Stored records
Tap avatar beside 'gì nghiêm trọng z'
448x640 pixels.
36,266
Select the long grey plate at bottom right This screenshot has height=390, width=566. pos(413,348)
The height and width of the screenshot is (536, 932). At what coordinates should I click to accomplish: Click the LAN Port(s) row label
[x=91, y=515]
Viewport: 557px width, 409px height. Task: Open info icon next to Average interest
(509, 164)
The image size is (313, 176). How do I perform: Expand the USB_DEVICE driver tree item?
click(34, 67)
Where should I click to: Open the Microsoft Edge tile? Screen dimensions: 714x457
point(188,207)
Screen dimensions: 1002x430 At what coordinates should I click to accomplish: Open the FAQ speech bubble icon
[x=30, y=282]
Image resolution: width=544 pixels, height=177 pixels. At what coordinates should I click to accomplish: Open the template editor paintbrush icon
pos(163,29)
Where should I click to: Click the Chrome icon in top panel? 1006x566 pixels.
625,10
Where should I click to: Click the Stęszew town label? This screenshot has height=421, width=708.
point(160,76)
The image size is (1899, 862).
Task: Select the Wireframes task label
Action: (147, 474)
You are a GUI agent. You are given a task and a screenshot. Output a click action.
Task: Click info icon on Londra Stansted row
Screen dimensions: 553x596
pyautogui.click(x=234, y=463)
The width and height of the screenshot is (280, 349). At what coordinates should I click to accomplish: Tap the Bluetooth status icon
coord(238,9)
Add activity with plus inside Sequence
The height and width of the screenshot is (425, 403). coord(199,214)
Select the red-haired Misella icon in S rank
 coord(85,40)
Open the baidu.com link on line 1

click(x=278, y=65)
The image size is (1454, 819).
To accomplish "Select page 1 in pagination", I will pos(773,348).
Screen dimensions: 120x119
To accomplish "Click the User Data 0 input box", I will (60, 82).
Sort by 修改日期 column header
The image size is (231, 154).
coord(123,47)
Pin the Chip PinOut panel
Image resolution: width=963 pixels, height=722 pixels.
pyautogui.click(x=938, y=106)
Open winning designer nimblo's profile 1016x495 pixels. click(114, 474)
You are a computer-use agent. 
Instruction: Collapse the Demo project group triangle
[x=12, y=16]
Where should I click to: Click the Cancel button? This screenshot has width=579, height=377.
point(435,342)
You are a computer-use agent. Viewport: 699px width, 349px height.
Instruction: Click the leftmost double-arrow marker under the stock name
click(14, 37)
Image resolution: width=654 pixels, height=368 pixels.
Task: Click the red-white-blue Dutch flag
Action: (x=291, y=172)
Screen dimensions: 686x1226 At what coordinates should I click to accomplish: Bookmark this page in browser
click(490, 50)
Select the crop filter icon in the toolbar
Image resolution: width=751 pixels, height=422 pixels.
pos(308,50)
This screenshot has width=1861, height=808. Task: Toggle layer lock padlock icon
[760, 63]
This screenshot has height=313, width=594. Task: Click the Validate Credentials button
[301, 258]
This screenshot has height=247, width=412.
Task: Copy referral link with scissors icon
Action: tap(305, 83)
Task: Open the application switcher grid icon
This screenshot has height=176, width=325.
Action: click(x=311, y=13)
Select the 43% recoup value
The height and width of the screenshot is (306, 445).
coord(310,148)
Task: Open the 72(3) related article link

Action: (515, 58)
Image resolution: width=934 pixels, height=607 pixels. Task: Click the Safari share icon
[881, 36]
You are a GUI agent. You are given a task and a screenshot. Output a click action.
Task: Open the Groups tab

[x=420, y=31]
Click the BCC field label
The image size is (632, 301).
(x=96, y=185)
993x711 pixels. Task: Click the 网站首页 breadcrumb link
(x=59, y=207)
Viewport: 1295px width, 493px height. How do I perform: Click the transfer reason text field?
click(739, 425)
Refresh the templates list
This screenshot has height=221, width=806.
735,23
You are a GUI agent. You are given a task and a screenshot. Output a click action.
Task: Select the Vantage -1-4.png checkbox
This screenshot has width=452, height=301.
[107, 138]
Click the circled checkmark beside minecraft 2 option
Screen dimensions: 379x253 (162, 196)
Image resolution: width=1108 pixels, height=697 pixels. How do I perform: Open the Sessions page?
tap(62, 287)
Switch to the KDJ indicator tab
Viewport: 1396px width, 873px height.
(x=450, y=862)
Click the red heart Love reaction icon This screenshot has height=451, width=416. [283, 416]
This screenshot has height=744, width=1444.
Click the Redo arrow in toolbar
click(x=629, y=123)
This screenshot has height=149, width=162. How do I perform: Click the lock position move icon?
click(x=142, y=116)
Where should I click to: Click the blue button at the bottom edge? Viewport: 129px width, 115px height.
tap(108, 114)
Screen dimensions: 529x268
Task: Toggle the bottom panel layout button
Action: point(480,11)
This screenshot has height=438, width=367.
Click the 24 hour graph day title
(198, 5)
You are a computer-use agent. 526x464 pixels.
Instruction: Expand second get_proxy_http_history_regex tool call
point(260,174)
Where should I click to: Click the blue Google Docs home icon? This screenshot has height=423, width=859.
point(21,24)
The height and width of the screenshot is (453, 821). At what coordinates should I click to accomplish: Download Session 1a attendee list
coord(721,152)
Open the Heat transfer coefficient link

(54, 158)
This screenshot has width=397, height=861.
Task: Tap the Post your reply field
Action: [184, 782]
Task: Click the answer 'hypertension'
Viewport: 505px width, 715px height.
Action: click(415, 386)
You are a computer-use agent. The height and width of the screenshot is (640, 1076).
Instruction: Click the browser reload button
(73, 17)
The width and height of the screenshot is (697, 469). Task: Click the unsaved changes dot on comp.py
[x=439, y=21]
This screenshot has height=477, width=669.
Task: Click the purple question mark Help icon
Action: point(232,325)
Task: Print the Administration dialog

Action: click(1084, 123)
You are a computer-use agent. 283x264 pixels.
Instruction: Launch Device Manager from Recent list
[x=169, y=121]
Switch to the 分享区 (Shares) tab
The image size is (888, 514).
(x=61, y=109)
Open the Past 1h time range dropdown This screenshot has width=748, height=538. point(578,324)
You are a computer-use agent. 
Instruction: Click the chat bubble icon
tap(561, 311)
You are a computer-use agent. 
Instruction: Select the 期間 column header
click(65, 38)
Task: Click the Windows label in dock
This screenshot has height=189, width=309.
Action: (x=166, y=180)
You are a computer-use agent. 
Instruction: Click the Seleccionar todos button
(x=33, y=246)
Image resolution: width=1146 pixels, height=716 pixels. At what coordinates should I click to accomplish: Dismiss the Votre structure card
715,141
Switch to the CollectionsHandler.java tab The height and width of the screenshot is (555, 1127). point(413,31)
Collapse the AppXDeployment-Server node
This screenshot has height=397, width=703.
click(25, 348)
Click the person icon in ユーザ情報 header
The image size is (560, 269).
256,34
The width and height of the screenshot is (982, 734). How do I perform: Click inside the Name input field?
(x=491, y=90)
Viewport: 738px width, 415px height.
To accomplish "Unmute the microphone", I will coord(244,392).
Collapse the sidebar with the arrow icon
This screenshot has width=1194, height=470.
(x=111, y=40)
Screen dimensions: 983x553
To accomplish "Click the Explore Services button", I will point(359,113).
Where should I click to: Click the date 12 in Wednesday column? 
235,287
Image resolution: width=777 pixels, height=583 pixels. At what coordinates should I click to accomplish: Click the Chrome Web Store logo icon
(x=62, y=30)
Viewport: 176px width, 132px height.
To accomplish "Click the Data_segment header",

> _To do_: Taking the records above, retype every line from the one with "448x640 pixels." down to the one with "Sort by 修改日期 column header", exactly and with nothing else.

> _The completed task_:
448x640 pixels.
36,266
Select the long grey plate at bottom right This screenshot has height=390, width=566. pos(413,348)
The height and width of the screenshot is (536, 932). At what coordinates should I click to accomplish: Click the LAN Port(s) row label
[x=91, y=515]
Viewport: 557px width, 409px height. Task: Open info icon next to Average interest
(509, 164)
The image size is (313, 176). How do I perform: Expand the USB_DEVICE driver tree item?
click(34, 67)
Where should I click to: Open the Microsoft Edge tile? Screen dimensions: 714x457
point(188,207)
Screen dimensions: 1002x430 At what coordinates should I click to accomplish: Open the FAQ speech bubble icon
[x=30, y=282]
Image resolution: width=544 pixels, height=177 pixels. At what coordinates should I click to accomplish: Open the template editor paintbrush icon
pos(163,29)
Where should I click to: Click the Chrome icon in top panel? 1006x566 pixels.
625,10
Where should I click to: Click the Stęszew town label? This screenshot has height=421, width=708.
point(160,76)
The image size is (1899, 862).
Task: Select the Wireframes task label
Action: (147, 474)
You are a GUI agent. You are given a task and a screenshot. Output a click action.
Task: Click info icon on Londra Stansted row
Screen dimensions: 553x596
pyautogui.click(x=234, y=463)
The width and height of the screenshot is (280, 349). At what coordinates should I click to accomplish: Tap the Bluetooth status icon
coord(238,9)
Add activity with plus inside Sequence
The height and width of the screenshot is (425, 403). coord(199,214)
Select the red-haired Misella icon in S rank
 coord(85,40)
Open the baidu.com link on line 1

click(x=278, y=65)
The image size is (1454, 819).
To accomplish "Select page 1 in pagination", I will pos(773,348).
Screen dimensions: 120x119
To accomplish "Click the User Data 0 input box", I will (60, 82).
Sort by 修改日期 column header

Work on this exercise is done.